Juno community revokes ownership of 2.5 million tokens from owner

JUNO

The Juno community has voted to strip a customer of ownership of approximately 2.5 million tokens they allegedly obtained unlawfully. The customer got hold of the tokens through an airdrop that he is said to have manipulated and now wants to sue the node validators if the tokens are not returned – this could set a precedent with implications for the entire industry.

Last month, a blockchain project underwent a thorny development. While it didn’t get much media attention, its impact on the blockchain industry could be huge. The project is Juno, and it’s about a dispute between the project’s founder and the rest of the community, a dispute that could end up in court and set a momentous precedent.

It all started when Juno announced an airdrop. The project is based on Cosmos, a blockchain ecosystem where each chain is designed to freely interact with each other, meaning one can send tokens from Juno to another Cosmos-based chain.
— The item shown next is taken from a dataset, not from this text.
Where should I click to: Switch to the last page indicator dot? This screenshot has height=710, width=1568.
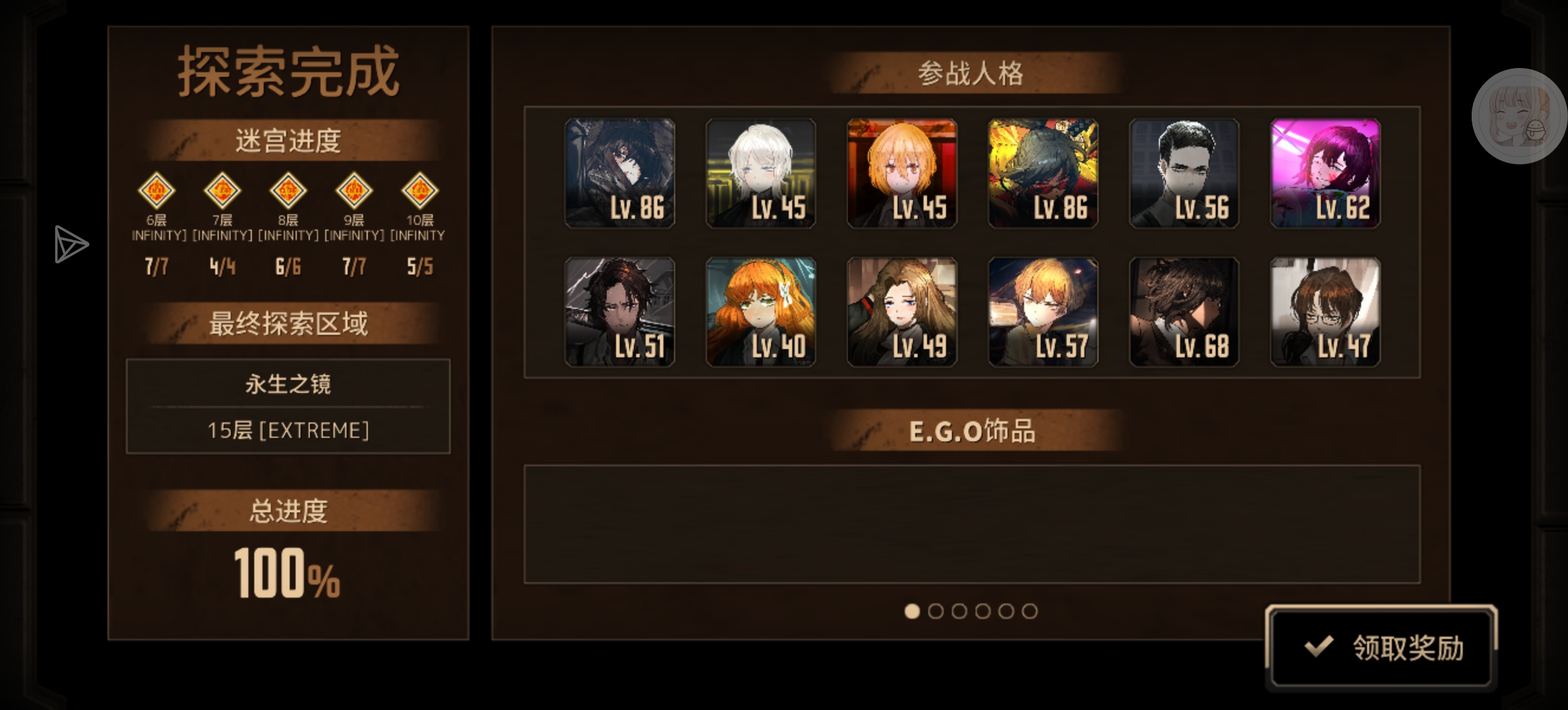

Coming back to the airdrop, Juno announced that it will issue JUNO tokens at a 1:1 ratio to holders of ATOM tokens – Cosmos’ native token. However, there should be a limit of 50,000 tokens per wallet, even if a wallet contained millions of ATOM tokens. What the generous Juno geniuses didn’t consider was that a single investor could very well hold millions of ATOM tokens, but in multiple wallets of 50,000 tokens each.
And that’s exactly what happened. A major ATOM investor had 50 wallets with 50,000 JUNO tokens each. At first, no one noticed because crypto wallets are pseudonymous and there is no way of knowing who is behind each wallet. When the investor wanted to merge his new, fallen token blessing into a single wallet – 2.5 million in number – the matter became public.

Immutable Blockchain? Juno community says no

In March, the Juno community voted on a proposal to confiscate the bulk investor account in question for allegedly tampering with the system. Of course you were for it. It is the first time that an on-chain governance system should be used to change a customer’s account balance.

As expected, the community voted in favor of the proposal to confiscate all tokens except the 50,000 that they believed the customer was entitled to.

The investor involved, who remained anonymous at the time, has now been identified as Takumi Asano, a Japanese investor who runs a company called CCN. He claims that what the community has done violates the fundamental principle of blockchain thought: the irreversibility of transactions.

Asano does not simply accept the step. He told CoinDesk that he will take the node validators to court if they don’t return the tokens to him. He claims that the ATOM he had belonged to the investors who placed their money with him and they deserved to get their JUNO tokens back. The Japanese explained :

“If this ban is based on the assumption that the asset will be returned to our customers, we have no intention of taking legal action. However, if it is based on a [b]urn or permanent ban premise, we will consider taking legal action against any validator.”

Is what the Juno community has done wrong? Asano understandably says it’s wrong, stating:

“If the governor of a public chain rewrites a block’s data, will that chain still have anyone backing it? Will there still be hardcore blockchainers in the community? We’ll have to wait and see how this question plays out.”

Jack Zampolin, member of the Juno founding team, is also surprisingly on Asano’s side. He had appealed to the node validators not to agree to the proposal to reverse the transactions. Zampolin is a strong proponent of immutability, believing the move jeopardizes it and could set a precedent for how blockchain projects might run in the future. Trust in the blockchain would be seriously damaged. Zampolin says:

“There is this strong libertarian freedom perspective on blockchains. This … governance should not be directed against individual accounts or actors within these systems,” adding:

“But…what we’re seeing on Juno is the community is overwhelmingly saying, ‘We think the value of not having large accounts that was codified in the airdrop is a core value of this community, and we’re ready to take governance measures to protect that”.

The community doesn’t see it that way. She made this clear by maintaining her position that Asano exploited the system and received more than he should have received. Part of the application read: “The fact is that the Juno Genesis airdrop was tampered with by a single person. Whether intentionally or unintentionally, that is not relevant in this matter.